Source extract —
Shark all I can say is they are not finished. However here is an update. Still not completely fair but I am down to that last 5%that takes 5 forevers.I know the rails look a little off in the picture but if zoom in you can see its in the gel coat. Whoever taped this one was either a rookie or drunk. When I back off to look at them I have to hold up a sanding block to cover it, drives me nuts.


----------



## X-Shark

Ha! I gotcha.  I have in the past found that shaping the ends is easier before they are installed.

Keep plugging away. Sprayable fairing compound is expensive.....But it sure speeds up the fairing process.


----------



## Mullit

My original plan was to shape the entire rail before installing. However when I test fit regardless of how I fastened them they made a unfair bend. So, I shaped them in place. Yes more work but I think it actually turned out for the best. What are you using and spraying with. I want to use awlgrip high build but I don't know if I have the equipment needed to spray it.


----------



## X-Shark

Yes Awlgrip High Build....I use a conventional gun with a large tip.

You have to thin it some too.

This gun has a 2.3mm tip for spraying it.

http://www.northerntool.com/shop/tools/product_200319459_200319459


----------



## WhyMe

What an undertaking. Plz keep the pix comin.
Whyme


----------



## Mullit

Cap still fits!


----------



## Mullit

Few more


----------



## Mullit

Shark thanks for the info on the gun. It and the primer should here Friday, hopefully the weather will hold for the weekend.


----------



## Mullit

Two coats of high build. The gun XSHARK recommend worked great. Probably should have spent another day sanding, but not bad. Everything looks fair just a few rough spots that I missed after filling?


----------



## Mullit

Few more


----------



## X-Shark

Great  Now fix those small spots. 

Here is a hint: For small gouges and pinholes....Use a single edge razor blade as your spreader. This will keep that spot small and easy to sand out.

Then 3 coats of 545 ..... apply Guide coat and block that sucker with 400gt wet 

What color is the final going to be?


----------



## Jason

Man, I'm hot and tired looking at all them pics!!! Looking good!


----------



## BuckWild

any updates?


----------



## OLDBOB

Very professional looking. Can't wait to see it finished.


----------

Using the information —
A. Repeat the part of the fairing thread between "Ha! I gotcha." and "the fairing process.", inclusive, word for word.
B. Answer these questions from the fairing thread:
(i) What tip size does the gun X-Shark links have?
(ii) What happened when Mullit test fit the rails?
(iii) How many coats of high build did Mullit apply?
Nothing here depends on the rows, so you can leave them aside.

[Rows from a collection]
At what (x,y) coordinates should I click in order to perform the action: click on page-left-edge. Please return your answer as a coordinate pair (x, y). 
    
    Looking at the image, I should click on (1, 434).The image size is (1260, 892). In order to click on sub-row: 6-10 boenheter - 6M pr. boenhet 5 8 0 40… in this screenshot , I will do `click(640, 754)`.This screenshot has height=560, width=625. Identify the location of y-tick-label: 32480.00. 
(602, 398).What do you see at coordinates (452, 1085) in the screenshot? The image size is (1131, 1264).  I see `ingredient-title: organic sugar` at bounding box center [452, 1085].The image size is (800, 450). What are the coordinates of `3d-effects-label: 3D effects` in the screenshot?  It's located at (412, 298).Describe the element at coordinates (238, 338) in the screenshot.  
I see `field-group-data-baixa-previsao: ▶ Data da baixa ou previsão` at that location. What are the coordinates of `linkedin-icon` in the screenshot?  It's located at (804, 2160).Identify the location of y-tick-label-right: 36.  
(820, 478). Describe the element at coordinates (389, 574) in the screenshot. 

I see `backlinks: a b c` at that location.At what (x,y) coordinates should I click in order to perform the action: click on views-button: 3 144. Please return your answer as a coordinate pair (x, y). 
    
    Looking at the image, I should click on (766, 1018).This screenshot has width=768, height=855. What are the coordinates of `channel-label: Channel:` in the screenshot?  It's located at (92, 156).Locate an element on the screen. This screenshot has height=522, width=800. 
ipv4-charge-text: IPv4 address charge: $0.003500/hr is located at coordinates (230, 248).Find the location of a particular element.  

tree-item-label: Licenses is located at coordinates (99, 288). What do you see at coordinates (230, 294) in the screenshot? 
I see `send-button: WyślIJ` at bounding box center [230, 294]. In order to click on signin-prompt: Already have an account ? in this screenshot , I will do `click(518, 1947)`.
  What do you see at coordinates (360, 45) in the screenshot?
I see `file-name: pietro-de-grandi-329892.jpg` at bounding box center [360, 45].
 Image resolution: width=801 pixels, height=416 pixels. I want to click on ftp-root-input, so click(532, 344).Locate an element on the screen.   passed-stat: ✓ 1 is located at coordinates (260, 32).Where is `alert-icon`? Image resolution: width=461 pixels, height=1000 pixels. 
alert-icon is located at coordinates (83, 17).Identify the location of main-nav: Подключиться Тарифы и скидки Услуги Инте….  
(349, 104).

Outputs in order —
A.
Ha! I gotcha.  I have in the past found that shaping the ends is easier before they are installed.

Keep plugging away. Sprayable fairing compound is expensive.....But it sure speeds up the fairing process.

B.
(i) 2.3mm
(ii) They made an unfair bend, however they were fastened.
(iii) Two